6. Além da experiência
“Contemporânea do que se chamou nos anos 1970 e 1980 a ‘guinada linguística’ da história, ou
muitas vezes acompanhando-a como sua sombra, produziu-se uma guinada subjetiva: ‘trata-se, de
certo modo, de uma democratização dos atores da história, que dá a palavra aos excluídos, aos sem-
título, aos sem-voz’”(116).
O que o livro analisou pode ser explicado por essa guinada teórica e ideológica, embora tal
explicação não esgote o potencial cultural dos relatos de memória.
Problematizou-se a questão da primeira pessoa. “A primeira pessoa é indispensável para restituir
aquilo que foi apagado pela violência do terrorismo de Estado; e, ao mesmo tempo, não é possível
ignorar as interrogações que se abrem quando ela oferece seu testemunho daquilo que, de outro
modo, nunca se saberia, e também de muitas coisas em que ela, a primeira pessoa, não pode
demonstrar a mesma autoridade” (116-117). Isso porque de todas as maneiras com que se pode
compor uma história, os relatos em primeira pessoa são os que demandam maior confiança e, ao
mesmo tempo, são os que se prestam menos abertamente à comparação com outras fontes.

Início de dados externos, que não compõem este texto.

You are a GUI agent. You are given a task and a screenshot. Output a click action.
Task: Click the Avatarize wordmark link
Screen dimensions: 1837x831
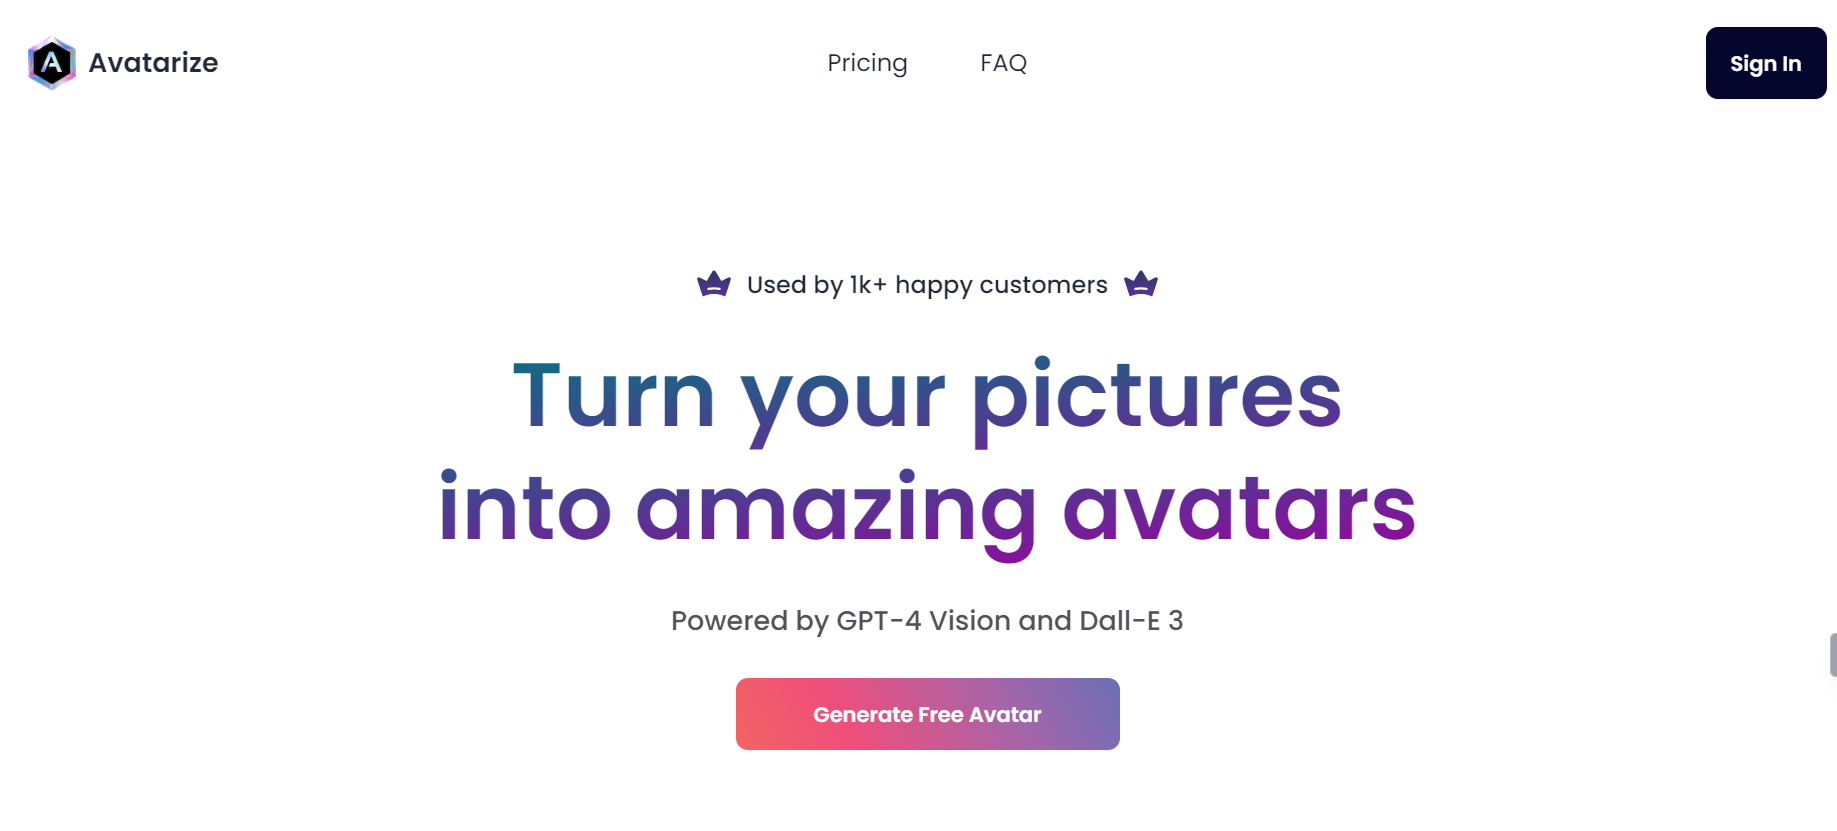click(x=153, y=62)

Ocorre portanto um duplo movimento, contraditório: o potencial da primeira pessoa em
reconstituir uma experiência, de um lado, e as dúvidas que ela gera em relação ao problema da
verdade dessa experiência. “Já não é possível de prescindir de seu registro, mas também não se
pode deixar de problematiza-lo. A própria ideia de verdade é um problema” (117).